N-acetylcysteine combined with insulin attenuates myocardial injury in canines with type 1 diabetes mellitus by modulating TNF-α-mediated apoptotic pathways and affecting linear ubiquitination.

The exact pathogenesis of type 1 diabetes mellitus (DM) is still unclear. Numerous organs, including the heart, will suffer damage and malfunction as a result of long-term hyperglycemia. Currently, insulin therapy alone is still not the best treatment for type 1 DM. In order to properly treat and manage patients with type 1 DM, it is vital to seek a combination that includes both insulin and additional medications. This study aims to explore the therapeutic effect and mechanism of N-acetylcysteine (NAC) combined with insulin on type 1 DM. By giving beagle canines injections of streptozotocin (STZ) and alloxan (ALX) (20 mg/kg each), a model of type 1 DM was created.
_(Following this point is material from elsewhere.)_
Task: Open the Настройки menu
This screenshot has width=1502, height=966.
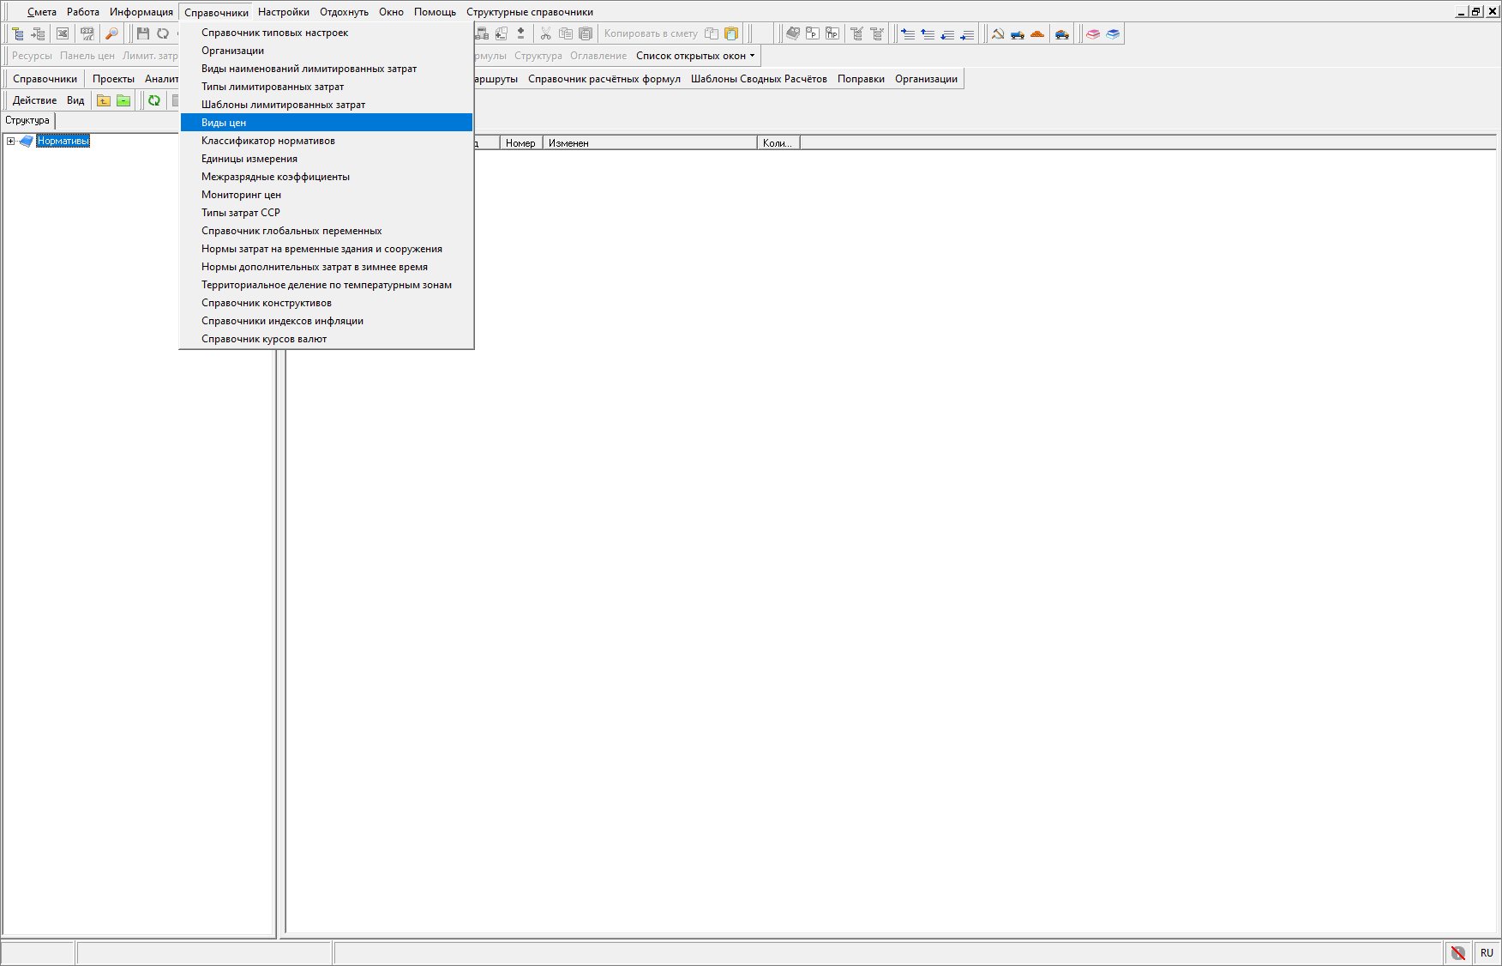Action: pyautogui.click(x=283, y=12)
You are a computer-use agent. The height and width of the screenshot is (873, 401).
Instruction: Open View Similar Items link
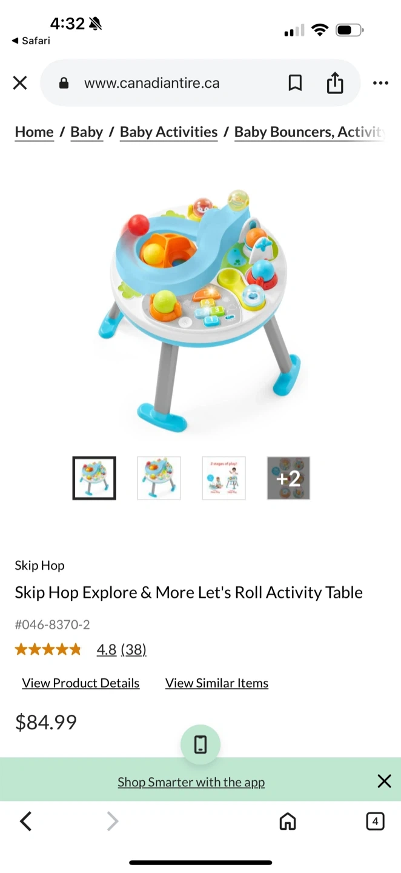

The results showed that this combination could effectively control blood sugar level, improve heart function, avoid the damage of mitochondria and myocardial cells, and prevent the excessive apoptosis of myocardial cells. Importantly, the combination can activate nuclear factor kappa-B (NF-κB) by promoting linear ubiquitination of receptor-interacting protein kinase 1 (RIPK1) and NF-κB-essential modulator (NEMO) and inhibitor of NF-κB (IκB) phosphorylation. The combination can increase the transcription and linear ubiquitination of Cellular FLICE (FADD-like IL-1β-converting enzyme) -inhibitory protein (c-FLIP), diminish the production of cleaved-caspase-8 p18 and cleaved-caspase-3 to reduce apoptosis. This study confirmed that NAC combined with insulin can promote the linear ubiquitination of RIPK1, NEMO and c-FLIP and regulate the apoptosis pathway mediated by TNF-α to attenuate the myocardial injury caused by type 1 DM. Meanwhile, the research served as a resource when choosing a clinical strategy for DM cardiac complications.